You can pass those parameters later on. IMO it’s easier to evoke get_model()
without any parameters, and and then, having instantiated Trainer instance with get_model()
passed as model_init
argument, you can define parameters you want to tune and pass it as hp_space
param of .parameter_search()
method.
Below is a snippet that I used to tune hyperparams, hope you’ll find it useful.

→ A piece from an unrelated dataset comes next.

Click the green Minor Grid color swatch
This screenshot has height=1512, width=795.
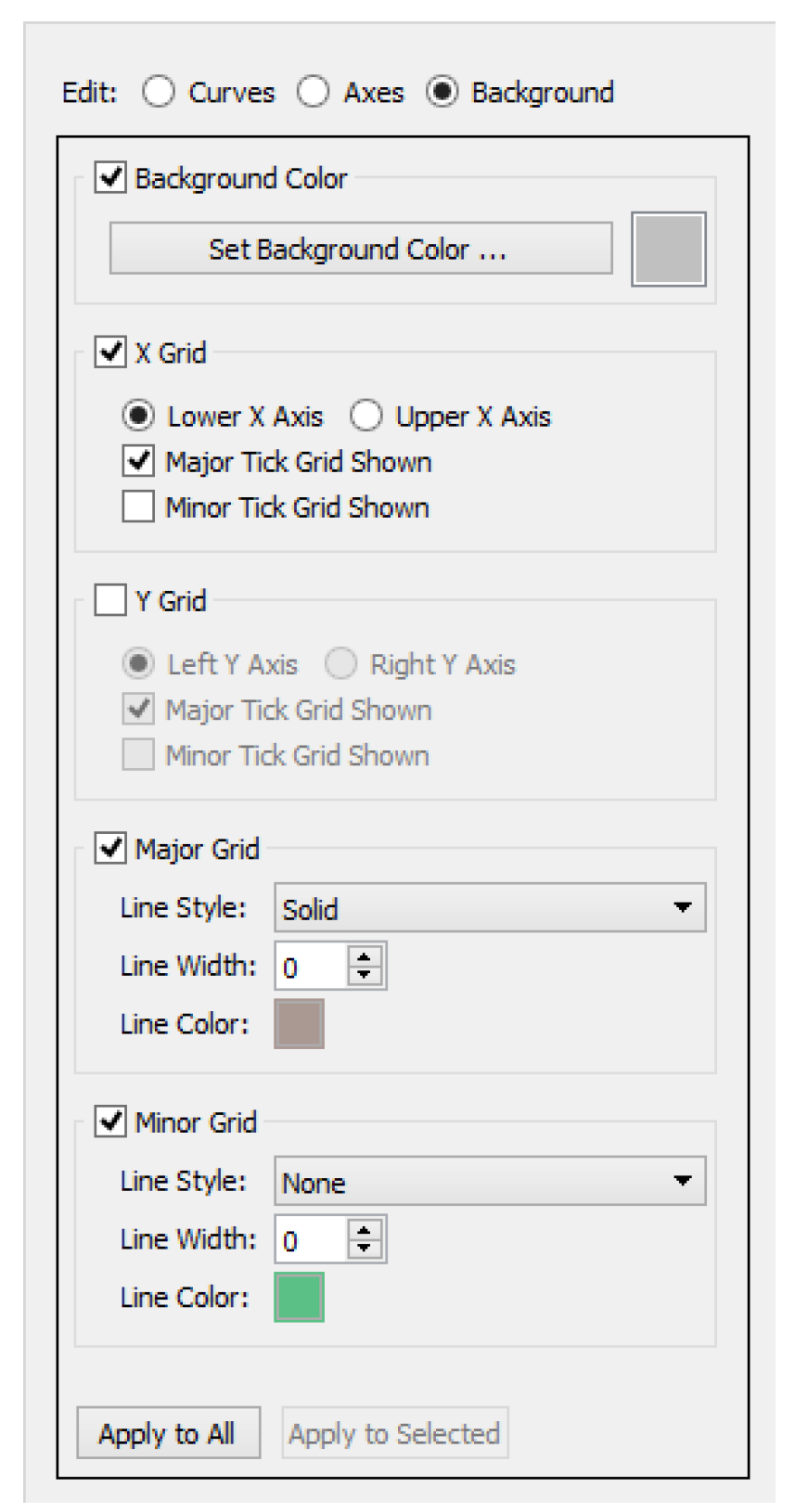click(x=299, y=1297)
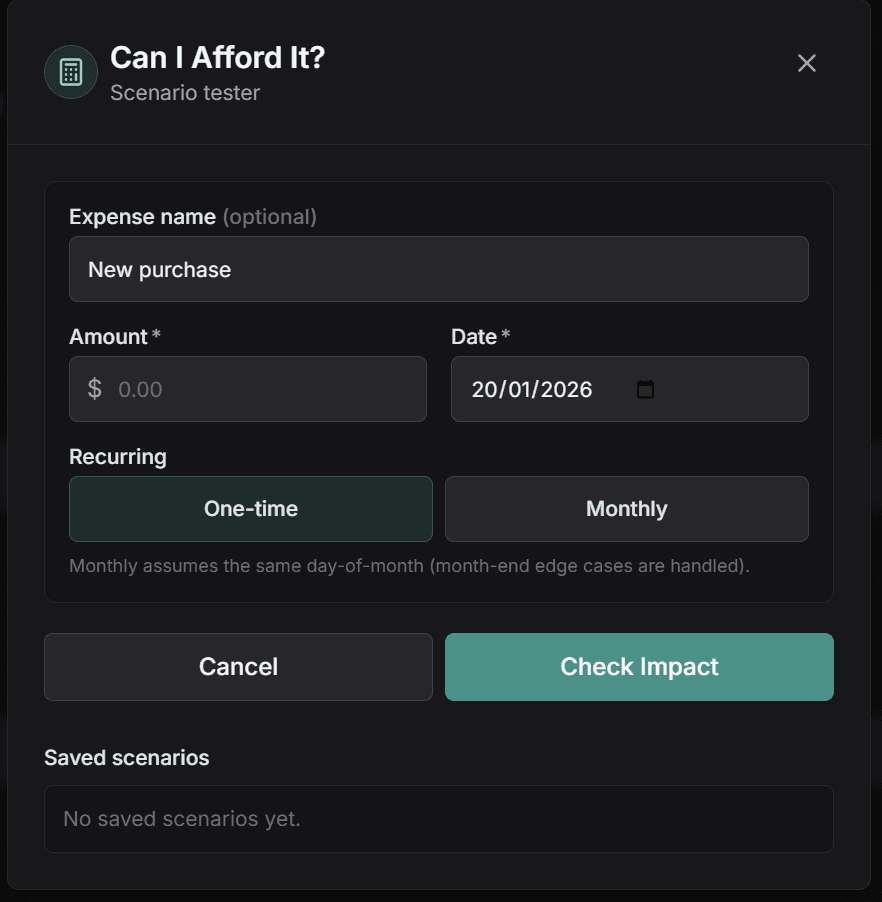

config = RobertaConfig.from_pretrained(config_path)
def get_model():
return RobertaForQuestionAnswering.from_pretrained(
model_path, config=config)
training_args = TrainingArguments(...)
trainer = Trainer(
model_init=get_model(),
args=training_args,
...
)
# now this is where you can define your hyperparam space for Tune
tune_config = {
"lr": tune.uniform(1e-5, 5e-5),
"weight_decay": tune.choice([0.1, 0.2, 0.3])
}
# and/or, if using scheduler
scheduler = PopulationBasedTraining(
metric="acc",
mode="max",
hyperparam_mutations={
"per_device_train_batch_size": tune.choice([16, 32, 64, 128]),
...
}
)
#finally
trainer.hyperparameter_search(
hp_space=lambda _: tune_config,
backend="ray",
scheduler=scheduler
)